From here, I was able to evaluate the model’s performance. Evaluation was determined with the following 3 assessments:
- Accuracy Score calculation
- Confusion Matrix construction
- Classification Report output
The aforementioned process (from splitting data into training and testing sets to the final model assessment) was then completed, in entirety, using ‘resampled training data’. Specifically, the ‘RandomOverSampler’ model was instantiated, yielding the following perfectly balanced labels set:
Loan Status | Count |
---|---|
0 (credit-worthy) | 75036 |
1 (credit risk) | 75036 |
Ultimately, this second model ‘Linear Regression with Resampled Data’ showed improvement, as demonstrated in all 3 assessments -- accuracy score, confusion matrix and the classification report.
The results are as follows:
Linear Regression on historical lending activity dataset: ‘lending_data.csv’
precision | recall | f1-score | support | |
---|---|---|---|---|
Class Purple | 1.00 | 1.00 | 1.00 | 18759 |
Class Yellow | 0.87 | 0.89 | 0.88 | 625 |
Note, ‘Class Purple’ represents the predicted ‘healthy loan’ population, whereas the ‘Class Yellow’ represents the ‘unhealthy’.
Linear Regression using ‘resampled training data’
which when rounded up is a perfect 1.0 (100 perent-o!)
precision | recall | f1-score | support | |
---|---|---|---|---|
Class Purple | 1.00 | 1.00 | 1.00 | 18759 |
Class Yellow | 0.87 | 1.00 | 0.93 | 625 |
Again, ‘Class Purple’ represents the predicted ‘healthy loan’ population (i.e., that with a strong pulse), whereas the ‘Class Yellow’ represents the ‘unhealthy’ (perhaps jaundice due to low liver function… metaphorically speaking 😉).
So, it proves to be that in the world of big, big, and ever bigger data, the smallest of differences count.
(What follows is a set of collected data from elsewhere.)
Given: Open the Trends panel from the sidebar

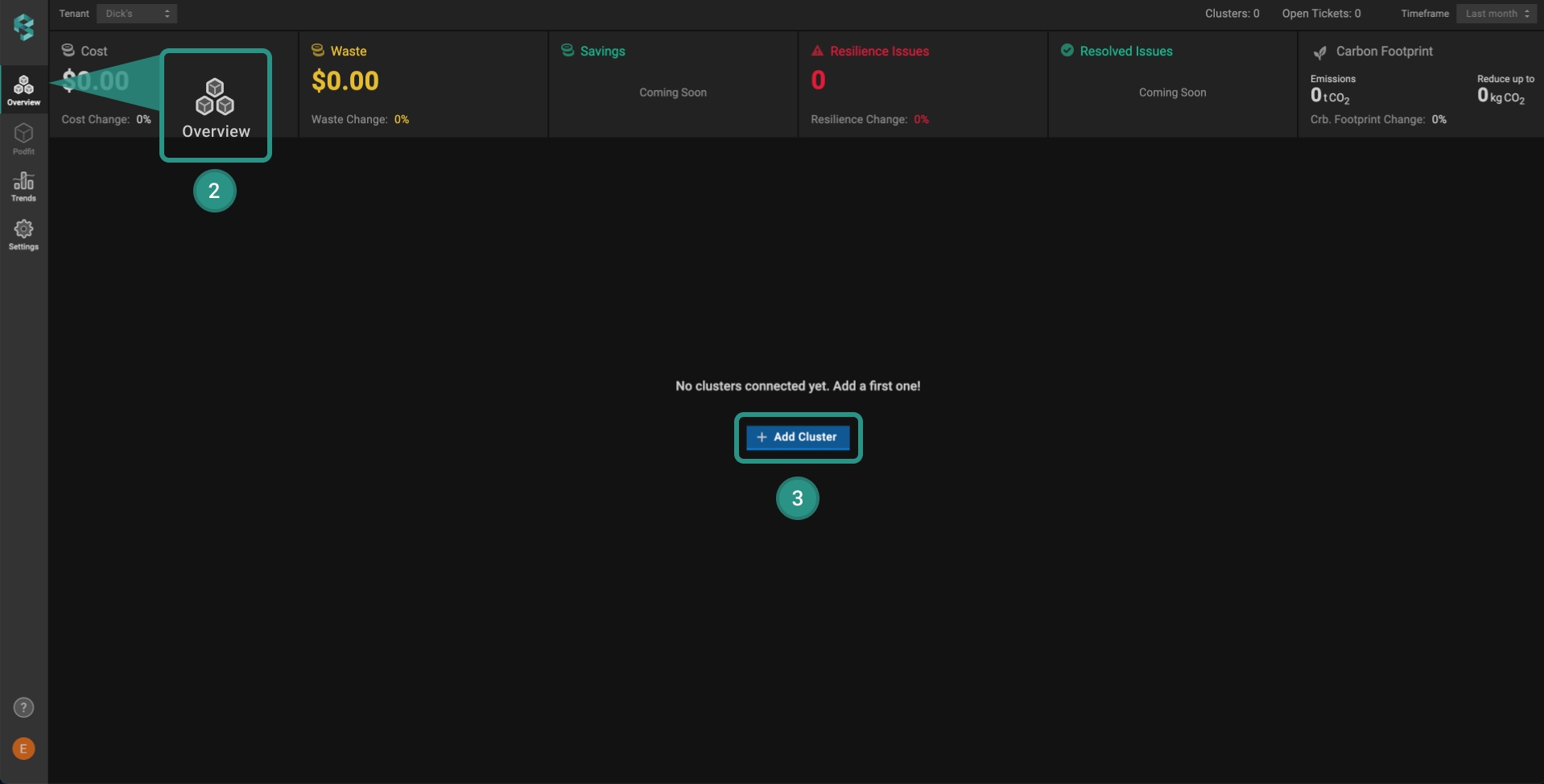Looking at the screenshot, I should (23, 186).
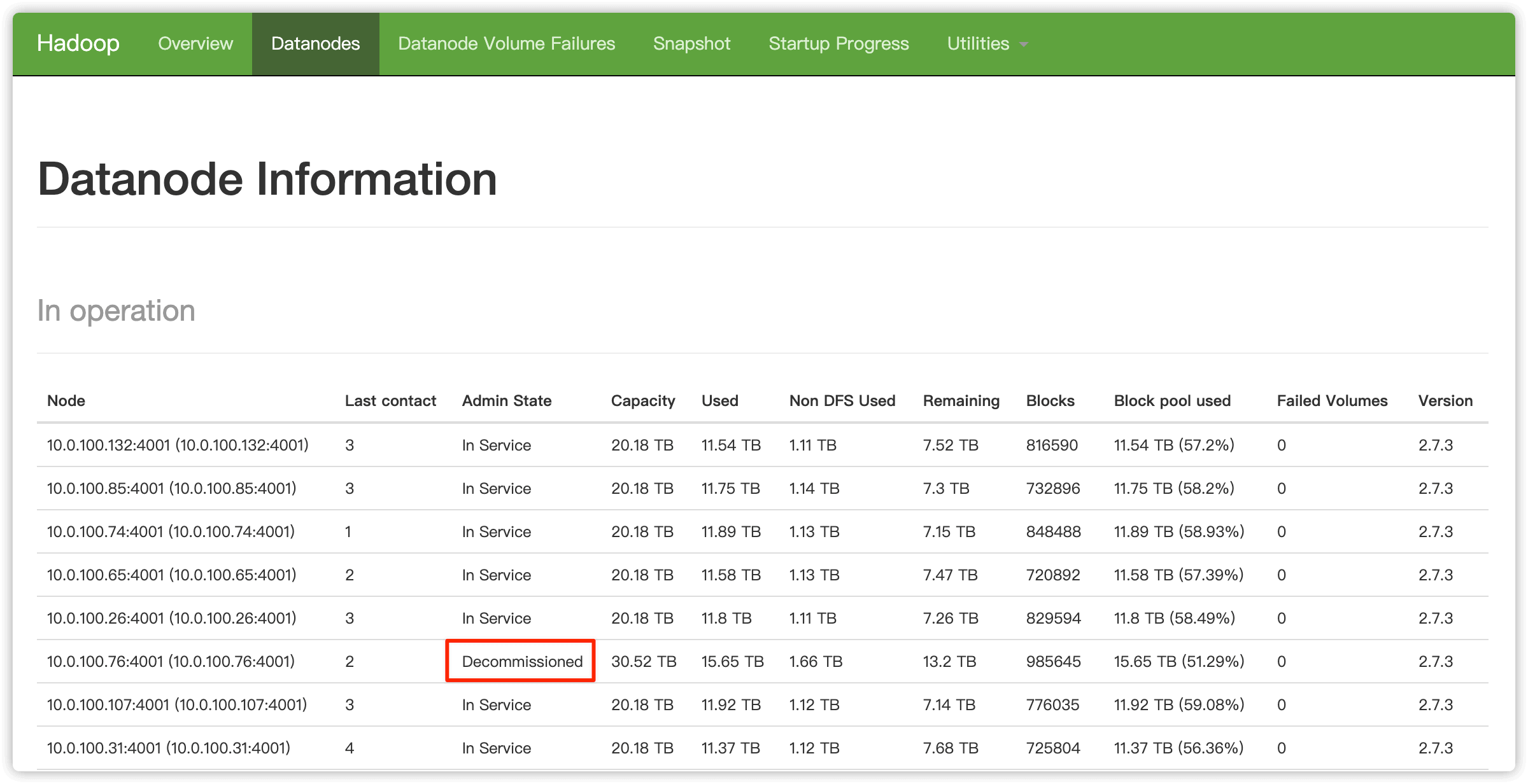Click node 10.0.100.31:4001 entry
The image size is (1528, 784).
tap(169, 748)
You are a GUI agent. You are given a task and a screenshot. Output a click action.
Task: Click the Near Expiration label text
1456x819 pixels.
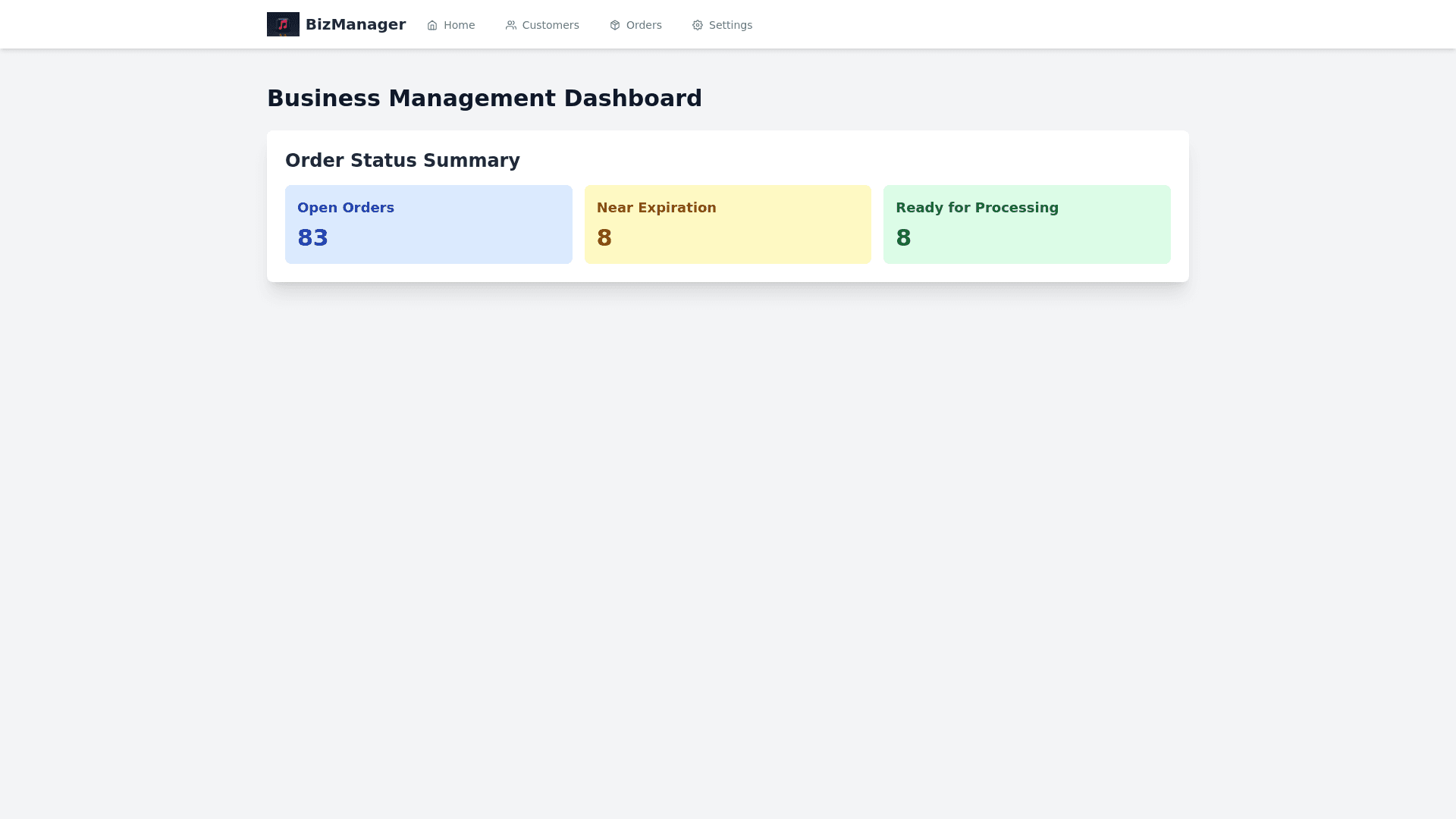[x=656, y=208]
Hence between the models, the 0.05 increase in accuracy score, and the improved recall and f1-scores, lead me to conclude that the second model, Linear Regression with resampled data, earns my recommendation.
And yet, this is not to overlook the fact that making a balanced dataset from a severely unbalanced one runs the risk of causing one’s model to overfit the minority (in this case those with low liver function 😉), leading to what is called ‘generalization error’. I submit that a population of only 2,500 from the original 77,536 (i.e., 3.22% of the original population) qualifies as ‘severely unbalanced’. Undoubtedly, that risk is present here.
In all, this exercise was extremely valuable as an educational instrument, but may not suffice for real world application. Effective real-world application may require initial training on a larger and more balanced dataset, as well as the provision of additional relevant feature variables. With such, prediction assessments have a greater chance of being in line with the true complexity of a loan applicants financial future and their overall loan-worthiness.